__Your assignment__.
The answer should consist of every line in the material below that has the word "This".

*** Opening of Data supplied ***

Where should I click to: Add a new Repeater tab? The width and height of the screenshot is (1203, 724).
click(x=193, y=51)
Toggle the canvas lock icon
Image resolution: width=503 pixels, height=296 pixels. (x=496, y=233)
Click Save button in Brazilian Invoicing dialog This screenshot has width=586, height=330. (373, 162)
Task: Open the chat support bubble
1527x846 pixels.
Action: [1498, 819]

*** Close of Data supplied ***
*** Opening of Data supplied ***

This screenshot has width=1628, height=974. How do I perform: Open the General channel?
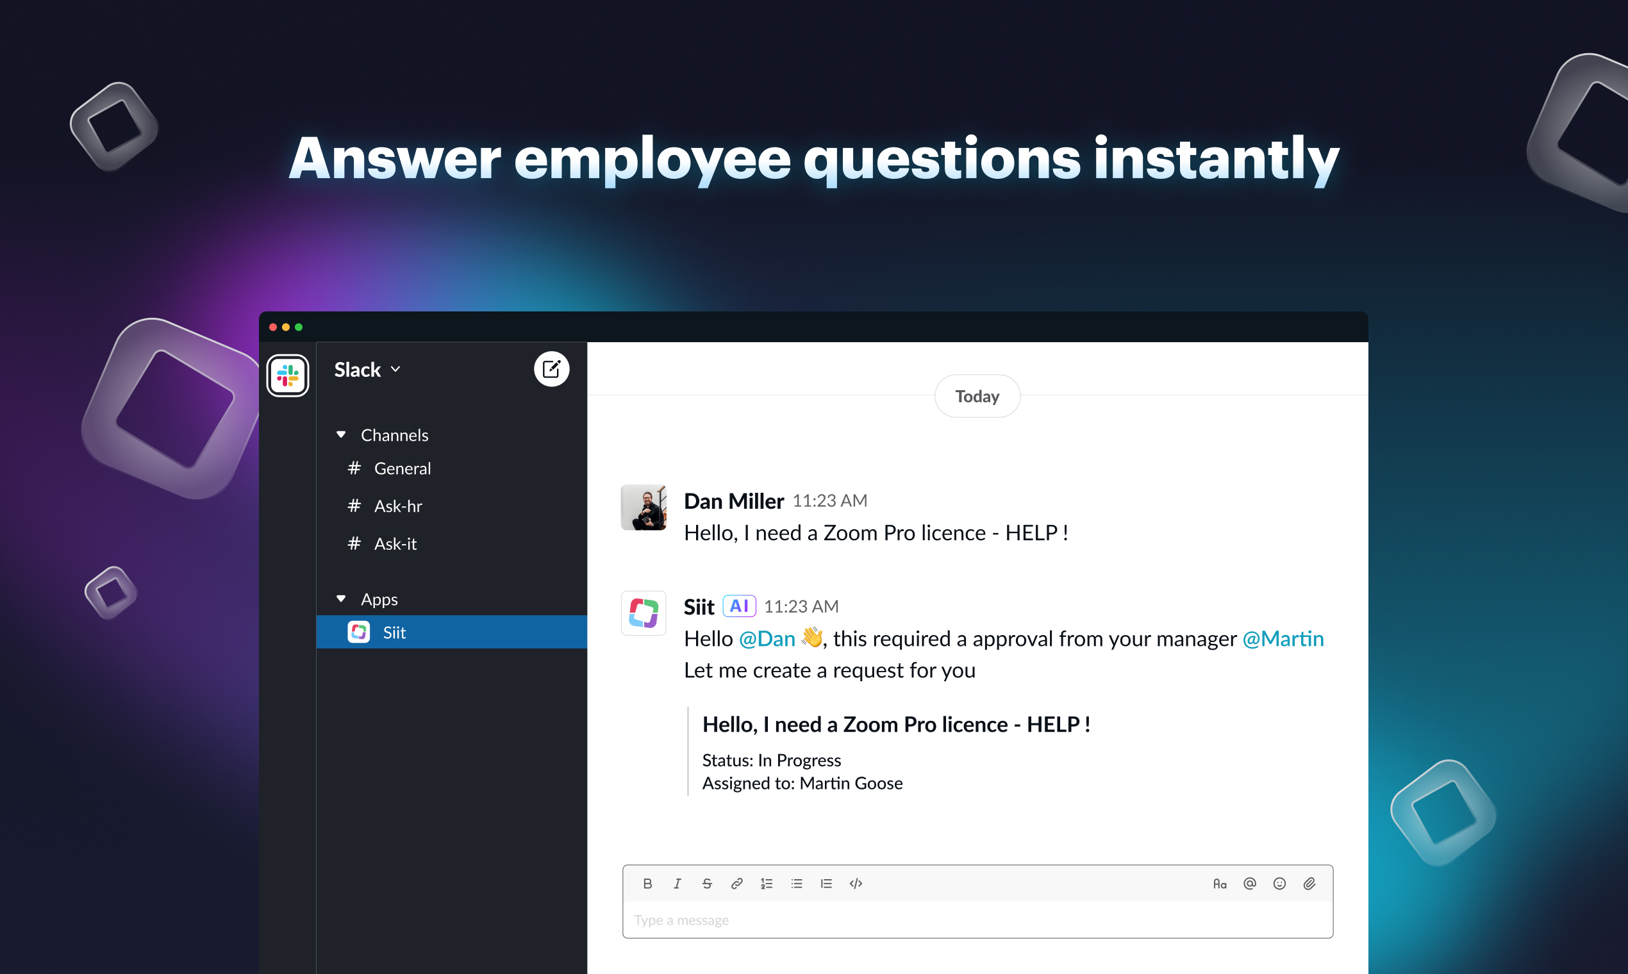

*** Close of Data supplied ***
*** Opening of Data supplied ***

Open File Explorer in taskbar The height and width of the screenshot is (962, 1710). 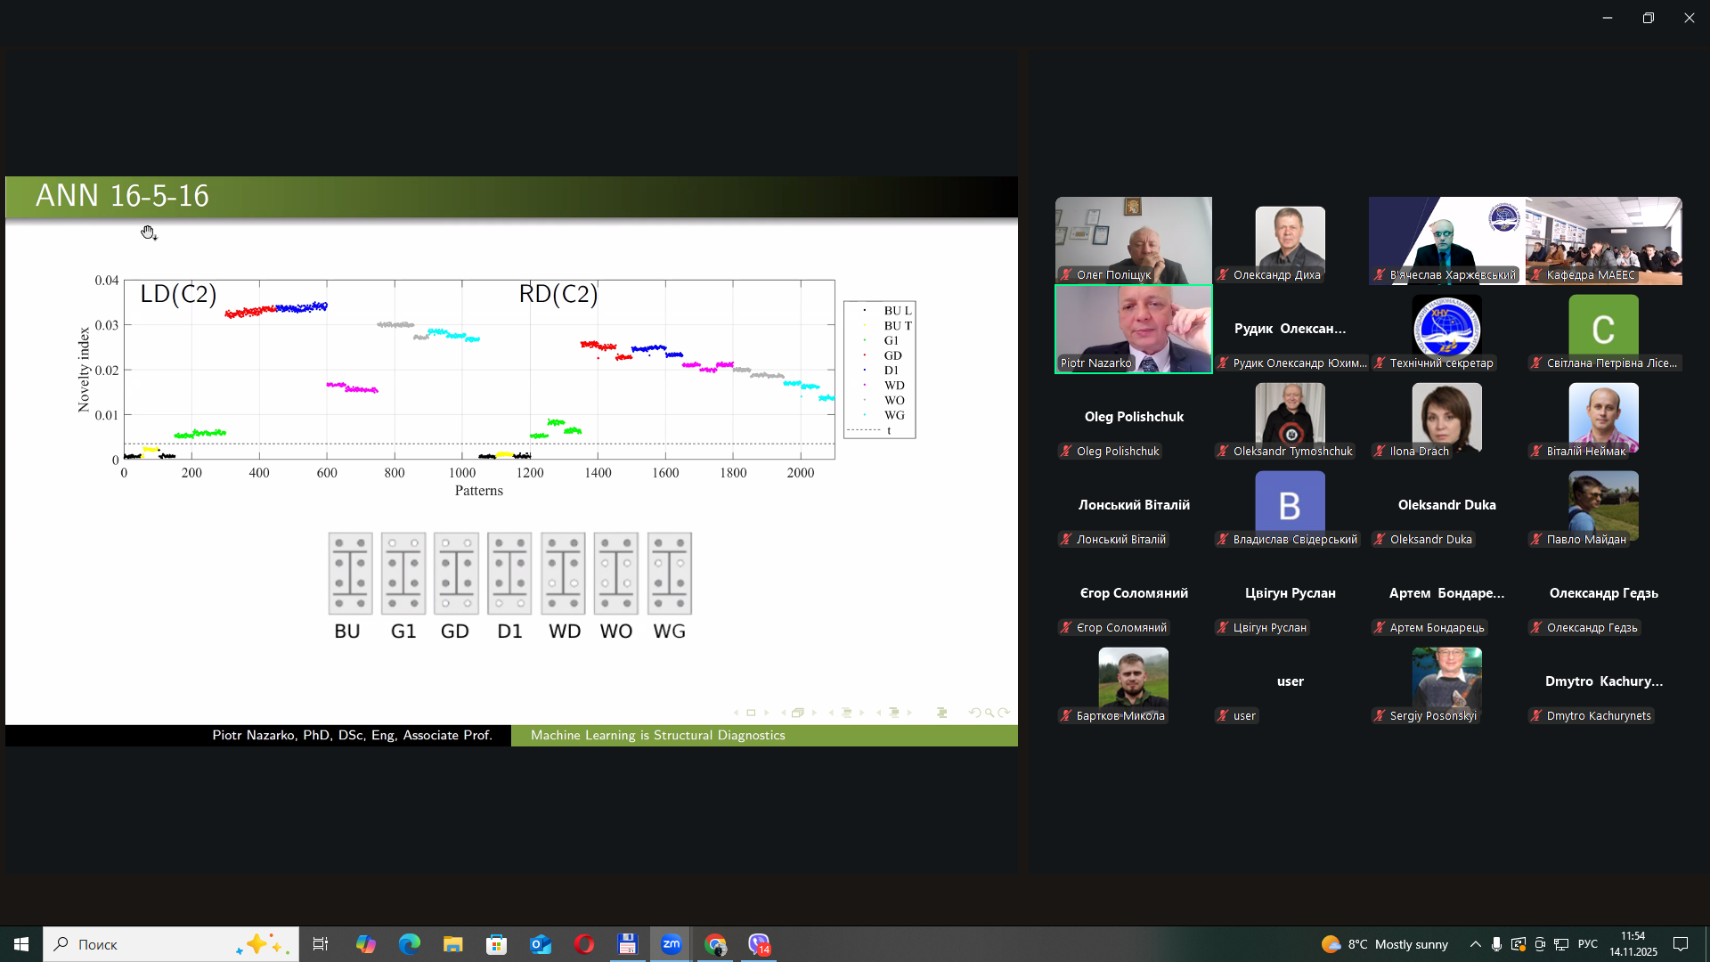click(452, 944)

*** Close of Data supplied ***

__Written solution__.
Click Save button in Brazilian Invoicing dialog This screenshot has width=586, height=330. (373, 162)
This screenshot has width=1628, height=974. How do I perform: Open the General channel?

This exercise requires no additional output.